Do You Have To Return To Work If Your Employer Offers You Less Money?

When employees are injured on the job, employers are often forced to compensate them for their injuries since they occurred while the employee was working for the benefit of the employer. Once this occurs, many employers will offer to bring the employee back at a different position, with varied duties and lesser pay.

The offer for a new job is only legal if the employer follows the Worker’s Compensation Act. The Act requires the employer to issue a Notice of Ability to Return to Work and makes a legitimate job offer.

If the employee refuses to take the job for reasons which do not seem justifiable, the court may find the employee is acting in bad faith. Insufficient denials may include turning down the judge because the pay is less, the position has less stature or because the employee does not want to work the scheduled hours.

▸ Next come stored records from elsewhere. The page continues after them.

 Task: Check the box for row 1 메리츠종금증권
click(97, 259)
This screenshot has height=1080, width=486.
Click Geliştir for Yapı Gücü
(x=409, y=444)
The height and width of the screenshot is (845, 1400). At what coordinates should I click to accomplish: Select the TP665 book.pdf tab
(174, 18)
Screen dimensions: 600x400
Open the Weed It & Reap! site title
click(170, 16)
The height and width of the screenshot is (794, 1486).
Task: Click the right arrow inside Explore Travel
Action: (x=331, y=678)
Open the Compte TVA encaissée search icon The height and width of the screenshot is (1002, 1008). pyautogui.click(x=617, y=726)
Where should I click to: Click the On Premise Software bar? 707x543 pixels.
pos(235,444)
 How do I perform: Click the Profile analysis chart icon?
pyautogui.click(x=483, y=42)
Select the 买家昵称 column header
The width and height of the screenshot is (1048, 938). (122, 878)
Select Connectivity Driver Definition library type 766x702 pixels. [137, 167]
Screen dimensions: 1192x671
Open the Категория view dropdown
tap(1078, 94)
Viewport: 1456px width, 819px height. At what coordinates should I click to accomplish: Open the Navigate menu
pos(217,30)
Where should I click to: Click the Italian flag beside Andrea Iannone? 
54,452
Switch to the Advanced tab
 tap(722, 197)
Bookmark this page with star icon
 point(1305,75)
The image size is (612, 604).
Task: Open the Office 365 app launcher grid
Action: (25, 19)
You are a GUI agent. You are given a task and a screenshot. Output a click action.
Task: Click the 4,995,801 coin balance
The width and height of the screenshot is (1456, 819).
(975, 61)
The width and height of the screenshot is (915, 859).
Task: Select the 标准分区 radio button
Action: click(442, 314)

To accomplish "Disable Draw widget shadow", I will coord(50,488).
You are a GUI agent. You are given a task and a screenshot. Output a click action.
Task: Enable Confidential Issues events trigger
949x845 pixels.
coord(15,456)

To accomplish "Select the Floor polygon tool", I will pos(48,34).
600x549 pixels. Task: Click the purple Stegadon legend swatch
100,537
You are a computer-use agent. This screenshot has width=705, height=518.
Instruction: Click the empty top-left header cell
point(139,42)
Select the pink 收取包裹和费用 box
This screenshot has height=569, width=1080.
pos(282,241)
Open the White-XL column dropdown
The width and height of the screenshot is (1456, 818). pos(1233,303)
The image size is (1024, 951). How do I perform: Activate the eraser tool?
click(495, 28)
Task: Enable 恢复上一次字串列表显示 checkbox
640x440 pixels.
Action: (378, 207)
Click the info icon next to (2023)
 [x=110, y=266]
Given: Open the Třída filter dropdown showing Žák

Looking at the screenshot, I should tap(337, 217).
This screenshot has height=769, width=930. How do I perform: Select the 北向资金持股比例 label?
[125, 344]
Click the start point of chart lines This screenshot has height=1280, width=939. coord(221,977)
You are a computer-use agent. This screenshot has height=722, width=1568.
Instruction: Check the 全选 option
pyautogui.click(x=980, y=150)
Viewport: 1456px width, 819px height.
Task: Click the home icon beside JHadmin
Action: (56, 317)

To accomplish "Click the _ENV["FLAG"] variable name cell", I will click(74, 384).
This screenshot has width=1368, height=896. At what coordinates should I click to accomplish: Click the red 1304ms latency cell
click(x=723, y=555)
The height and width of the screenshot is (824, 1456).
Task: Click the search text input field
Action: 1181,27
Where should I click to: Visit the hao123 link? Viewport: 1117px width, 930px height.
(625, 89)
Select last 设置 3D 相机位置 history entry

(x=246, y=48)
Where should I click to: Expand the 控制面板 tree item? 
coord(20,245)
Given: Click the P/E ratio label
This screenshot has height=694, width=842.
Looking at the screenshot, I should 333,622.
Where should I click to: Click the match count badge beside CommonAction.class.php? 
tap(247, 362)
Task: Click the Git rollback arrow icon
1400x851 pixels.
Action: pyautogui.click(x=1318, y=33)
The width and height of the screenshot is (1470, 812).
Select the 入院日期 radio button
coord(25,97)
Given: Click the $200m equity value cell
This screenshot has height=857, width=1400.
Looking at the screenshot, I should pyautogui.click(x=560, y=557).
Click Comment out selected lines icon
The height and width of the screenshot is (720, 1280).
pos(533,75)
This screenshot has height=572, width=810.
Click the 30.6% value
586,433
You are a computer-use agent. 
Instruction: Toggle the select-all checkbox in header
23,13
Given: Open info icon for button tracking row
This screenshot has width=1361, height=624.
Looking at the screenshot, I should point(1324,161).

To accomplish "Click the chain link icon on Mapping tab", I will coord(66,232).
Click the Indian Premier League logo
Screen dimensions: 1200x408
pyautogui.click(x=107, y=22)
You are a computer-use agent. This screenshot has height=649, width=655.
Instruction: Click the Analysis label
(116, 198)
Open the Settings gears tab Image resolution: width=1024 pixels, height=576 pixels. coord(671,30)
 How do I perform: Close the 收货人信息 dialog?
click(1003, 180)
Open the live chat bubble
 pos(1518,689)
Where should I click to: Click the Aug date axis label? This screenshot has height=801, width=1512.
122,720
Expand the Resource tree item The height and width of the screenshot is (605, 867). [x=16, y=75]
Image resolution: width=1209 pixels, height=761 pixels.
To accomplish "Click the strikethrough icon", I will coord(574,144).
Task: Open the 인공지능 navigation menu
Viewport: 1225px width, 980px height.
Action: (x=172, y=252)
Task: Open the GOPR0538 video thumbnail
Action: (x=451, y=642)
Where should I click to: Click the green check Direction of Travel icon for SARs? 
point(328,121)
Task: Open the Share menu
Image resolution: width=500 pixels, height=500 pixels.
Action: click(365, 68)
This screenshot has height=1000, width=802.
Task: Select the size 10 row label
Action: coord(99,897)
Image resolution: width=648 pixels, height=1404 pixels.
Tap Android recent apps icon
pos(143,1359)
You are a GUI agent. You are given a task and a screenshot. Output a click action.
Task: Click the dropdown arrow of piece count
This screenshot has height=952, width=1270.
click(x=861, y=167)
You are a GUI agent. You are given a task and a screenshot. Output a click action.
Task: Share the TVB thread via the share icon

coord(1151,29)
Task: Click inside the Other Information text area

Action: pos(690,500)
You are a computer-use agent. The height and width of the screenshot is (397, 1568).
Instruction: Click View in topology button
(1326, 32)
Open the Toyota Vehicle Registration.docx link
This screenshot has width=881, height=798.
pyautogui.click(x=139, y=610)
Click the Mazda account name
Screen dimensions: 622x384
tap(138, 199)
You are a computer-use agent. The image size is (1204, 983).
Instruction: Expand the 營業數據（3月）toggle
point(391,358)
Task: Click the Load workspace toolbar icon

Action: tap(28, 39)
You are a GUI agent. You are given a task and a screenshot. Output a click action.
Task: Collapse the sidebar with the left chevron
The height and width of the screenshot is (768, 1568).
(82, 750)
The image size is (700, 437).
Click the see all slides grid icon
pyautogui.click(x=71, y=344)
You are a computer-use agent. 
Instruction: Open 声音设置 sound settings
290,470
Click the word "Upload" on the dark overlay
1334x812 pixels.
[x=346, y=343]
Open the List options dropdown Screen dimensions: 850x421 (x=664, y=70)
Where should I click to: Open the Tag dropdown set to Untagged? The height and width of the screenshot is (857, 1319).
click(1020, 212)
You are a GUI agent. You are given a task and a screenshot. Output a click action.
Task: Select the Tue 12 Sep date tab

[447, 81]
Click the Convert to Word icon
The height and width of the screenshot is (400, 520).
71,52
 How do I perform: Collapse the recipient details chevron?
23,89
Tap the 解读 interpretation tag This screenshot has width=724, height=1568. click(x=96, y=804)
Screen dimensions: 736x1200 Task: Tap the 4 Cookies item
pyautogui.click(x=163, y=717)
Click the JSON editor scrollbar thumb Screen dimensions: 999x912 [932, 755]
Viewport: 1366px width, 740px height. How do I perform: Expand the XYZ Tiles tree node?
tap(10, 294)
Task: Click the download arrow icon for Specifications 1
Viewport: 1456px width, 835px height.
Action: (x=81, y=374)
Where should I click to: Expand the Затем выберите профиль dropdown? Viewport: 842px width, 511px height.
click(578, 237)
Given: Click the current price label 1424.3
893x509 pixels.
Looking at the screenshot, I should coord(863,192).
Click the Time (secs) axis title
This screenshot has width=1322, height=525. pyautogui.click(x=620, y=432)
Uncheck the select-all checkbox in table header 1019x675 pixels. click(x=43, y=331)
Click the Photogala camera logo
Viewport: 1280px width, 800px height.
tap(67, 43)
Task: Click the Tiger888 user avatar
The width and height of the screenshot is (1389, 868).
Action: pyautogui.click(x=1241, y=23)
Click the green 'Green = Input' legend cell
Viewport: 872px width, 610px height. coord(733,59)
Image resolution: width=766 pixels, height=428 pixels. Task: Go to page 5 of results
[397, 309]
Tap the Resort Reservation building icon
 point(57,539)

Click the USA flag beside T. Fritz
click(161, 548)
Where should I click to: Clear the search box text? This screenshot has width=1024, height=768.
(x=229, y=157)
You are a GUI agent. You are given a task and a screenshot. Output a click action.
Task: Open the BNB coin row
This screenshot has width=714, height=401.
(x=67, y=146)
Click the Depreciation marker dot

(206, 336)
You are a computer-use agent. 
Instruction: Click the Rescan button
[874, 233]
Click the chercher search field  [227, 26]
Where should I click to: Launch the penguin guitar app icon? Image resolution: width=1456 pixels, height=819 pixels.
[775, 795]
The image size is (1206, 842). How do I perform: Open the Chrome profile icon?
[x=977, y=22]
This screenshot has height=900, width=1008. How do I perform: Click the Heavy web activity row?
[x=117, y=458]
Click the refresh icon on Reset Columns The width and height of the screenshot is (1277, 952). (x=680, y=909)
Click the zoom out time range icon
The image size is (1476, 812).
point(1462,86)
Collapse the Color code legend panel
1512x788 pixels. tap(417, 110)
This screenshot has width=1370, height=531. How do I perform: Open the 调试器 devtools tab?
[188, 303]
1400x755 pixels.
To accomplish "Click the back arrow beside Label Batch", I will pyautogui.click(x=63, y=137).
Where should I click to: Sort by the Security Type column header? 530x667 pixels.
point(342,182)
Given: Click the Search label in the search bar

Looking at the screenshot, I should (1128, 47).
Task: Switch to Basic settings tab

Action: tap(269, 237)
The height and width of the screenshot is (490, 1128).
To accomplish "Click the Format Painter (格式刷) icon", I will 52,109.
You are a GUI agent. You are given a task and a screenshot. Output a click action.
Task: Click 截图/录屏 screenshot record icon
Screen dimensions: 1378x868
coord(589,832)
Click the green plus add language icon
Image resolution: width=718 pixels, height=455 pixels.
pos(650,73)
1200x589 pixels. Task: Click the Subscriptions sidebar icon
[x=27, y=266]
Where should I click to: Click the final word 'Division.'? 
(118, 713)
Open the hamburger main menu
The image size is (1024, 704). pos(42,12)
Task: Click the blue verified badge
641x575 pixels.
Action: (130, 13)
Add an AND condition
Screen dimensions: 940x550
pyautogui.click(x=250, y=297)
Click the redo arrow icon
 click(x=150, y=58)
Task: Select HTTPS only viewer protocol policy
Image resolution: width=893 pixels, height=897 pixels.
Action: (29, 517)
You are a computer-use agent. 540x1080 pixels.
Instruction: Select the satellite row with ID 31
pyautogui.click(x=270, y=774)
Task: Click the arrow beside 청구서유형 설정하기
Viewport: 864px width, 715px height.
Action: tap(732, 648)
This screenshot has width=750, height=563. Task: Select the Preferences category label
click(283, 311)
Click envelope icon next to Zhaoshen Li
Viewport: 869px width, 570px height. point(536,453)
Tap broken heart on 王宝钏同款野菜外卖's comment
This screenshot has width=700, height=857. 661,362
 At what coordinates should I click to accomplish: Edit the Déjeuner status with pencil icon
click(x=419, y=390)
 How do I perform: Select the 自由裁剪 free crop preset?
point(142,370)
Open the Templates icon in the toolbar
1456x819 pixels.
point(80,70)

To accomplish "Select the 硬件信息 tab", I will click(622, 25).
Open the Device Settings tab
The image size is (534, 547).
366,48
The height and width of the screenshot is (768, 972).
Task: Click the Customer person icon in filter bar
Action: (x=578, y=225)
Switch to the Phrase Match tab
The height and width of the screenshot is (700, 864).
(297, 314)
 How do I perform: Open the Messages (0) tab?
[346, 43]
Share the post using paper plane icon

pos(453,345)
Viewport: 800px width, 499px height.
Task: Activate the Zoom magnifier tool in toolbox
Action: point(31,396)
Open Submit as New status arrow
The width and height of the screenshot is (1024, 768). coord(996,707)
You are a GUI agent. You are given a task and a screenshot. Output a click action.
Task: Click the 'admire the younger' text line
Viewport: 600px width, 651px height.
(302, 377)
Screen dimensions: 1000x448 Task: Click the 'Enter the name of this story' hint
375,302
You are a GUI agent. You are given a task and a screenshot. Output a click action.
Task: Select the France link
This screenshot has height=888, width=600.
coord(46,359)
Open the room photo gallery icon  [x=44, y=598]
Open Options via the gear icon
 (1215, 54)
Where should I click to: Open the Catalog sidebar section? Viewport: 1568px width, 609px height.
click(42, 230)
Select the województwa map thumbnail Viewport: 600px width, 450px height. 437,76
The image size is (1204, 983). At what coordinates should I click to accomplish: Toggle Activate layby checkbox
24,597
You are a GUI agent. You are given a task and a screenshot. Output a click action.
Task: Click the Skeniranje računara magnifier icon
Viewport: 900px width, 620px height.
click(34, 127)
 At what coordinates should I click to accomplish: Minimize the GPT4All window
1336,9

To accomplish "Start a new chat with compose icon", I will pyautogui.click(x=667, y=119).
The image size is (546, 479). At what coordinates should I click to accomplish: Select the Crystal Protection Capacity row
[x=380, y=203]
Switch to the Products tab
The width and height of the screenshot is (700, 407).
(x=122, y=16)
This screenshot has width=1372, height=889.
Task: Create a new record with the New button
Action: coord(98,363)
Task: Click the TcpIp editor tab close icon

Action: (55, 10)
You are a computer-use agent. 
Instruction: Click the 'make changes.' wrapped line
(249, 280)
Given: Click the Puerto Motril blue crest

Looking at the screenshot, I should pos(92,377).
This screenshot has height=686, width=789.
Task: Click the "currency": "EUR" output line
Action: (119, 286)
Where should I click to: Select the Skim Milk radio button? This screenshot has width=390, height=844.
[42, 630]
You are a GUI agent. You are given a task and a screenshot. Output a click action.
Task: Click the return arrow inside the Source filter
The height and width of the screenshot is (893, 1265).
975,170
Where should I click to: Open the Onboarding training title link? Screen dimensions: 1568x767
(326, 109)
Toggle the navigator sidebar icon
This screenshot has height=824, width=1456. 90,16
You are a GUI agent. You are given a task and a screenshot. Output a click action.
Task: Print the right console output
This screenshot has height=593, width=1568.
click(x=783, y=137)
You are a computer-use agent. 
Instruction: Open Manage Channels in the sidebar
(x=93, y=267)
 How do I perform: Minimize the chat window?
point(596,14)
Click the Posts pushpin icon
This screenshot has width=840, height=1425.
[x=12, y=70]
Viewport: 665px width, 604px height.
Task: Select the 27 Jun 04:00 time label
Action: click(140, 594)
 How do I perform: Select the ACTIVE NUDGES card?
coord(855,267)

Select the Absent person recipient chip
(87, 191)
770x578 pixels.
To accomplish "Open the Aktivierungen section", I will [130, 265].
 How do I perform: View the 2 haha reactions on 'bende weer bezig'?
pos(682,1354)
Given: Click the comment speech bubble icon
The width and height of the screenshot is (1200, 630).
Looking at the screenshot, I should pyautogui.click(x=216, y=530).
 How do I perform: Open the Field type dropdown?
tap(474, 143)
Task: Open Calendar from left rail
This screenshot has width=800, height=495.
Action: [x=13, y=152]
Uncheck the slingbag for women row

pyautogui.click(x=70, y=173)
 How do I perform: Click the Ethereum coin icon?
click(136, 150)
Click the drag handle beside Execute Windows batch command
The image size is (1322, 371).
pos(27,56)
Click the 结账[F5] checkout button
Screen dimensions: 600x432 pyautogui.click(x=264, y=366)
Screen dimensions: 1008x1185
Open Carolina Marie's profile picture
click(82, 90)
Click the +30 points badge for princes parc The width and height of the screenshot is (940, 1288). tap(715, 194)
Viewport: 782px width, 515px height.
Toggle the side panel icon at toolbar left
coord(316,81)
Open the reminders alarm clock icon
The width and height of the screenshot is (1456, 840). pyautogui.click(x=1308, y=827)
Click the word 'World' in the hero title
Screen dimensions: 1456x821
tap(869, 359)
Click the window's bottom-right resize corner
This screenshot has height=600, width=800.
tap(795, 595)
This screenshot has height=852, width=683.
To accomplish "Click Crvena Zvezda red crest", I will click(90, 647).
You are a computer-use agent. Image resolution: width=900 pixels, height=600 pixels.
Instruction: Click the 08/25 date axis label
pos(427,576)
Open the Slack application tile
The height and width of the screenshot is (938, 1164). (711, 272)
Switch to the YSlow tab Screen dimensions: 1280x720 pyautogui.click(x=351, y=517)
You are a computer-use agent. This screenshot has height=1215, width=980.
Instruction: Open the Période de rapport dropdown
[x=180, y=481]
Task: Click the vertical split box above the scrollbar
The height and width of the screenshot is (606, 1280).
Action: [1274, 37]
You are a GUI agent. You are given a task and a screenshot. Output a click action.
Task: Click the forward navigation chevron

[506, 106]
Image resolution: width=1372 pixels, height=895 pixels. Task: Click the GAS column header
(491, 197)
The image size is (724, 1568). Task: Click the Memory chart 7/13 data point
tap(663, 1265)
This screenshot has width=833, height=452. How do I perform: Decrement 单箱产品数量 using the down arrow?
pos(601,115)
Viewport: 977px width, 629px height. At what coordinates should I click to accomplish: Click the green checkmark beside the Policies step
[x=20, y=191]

On the other hand, if the employee turns down the job because the employee honestly does not think he or she is capable of performing the required duties, the court will likely not make any bad faith findings.

If the court does make a bad faith finding, the injured employee loses the ability to collect wage loss benefits. Because of the huge risk involved, if you are injured on the job, you should contact an attorney who can properly advise you. If you are offered a job, it may be best to accept it so you do not risk a bad faith determination.

If the job offers less money, the employer will be required to pay you the difference to make up for the loss in money on the new job. If the job requires a schedule that is unfavorable to you, it may be wise to accept the job and find a way to work with the new schedule to ensure you continue to receive your benefits.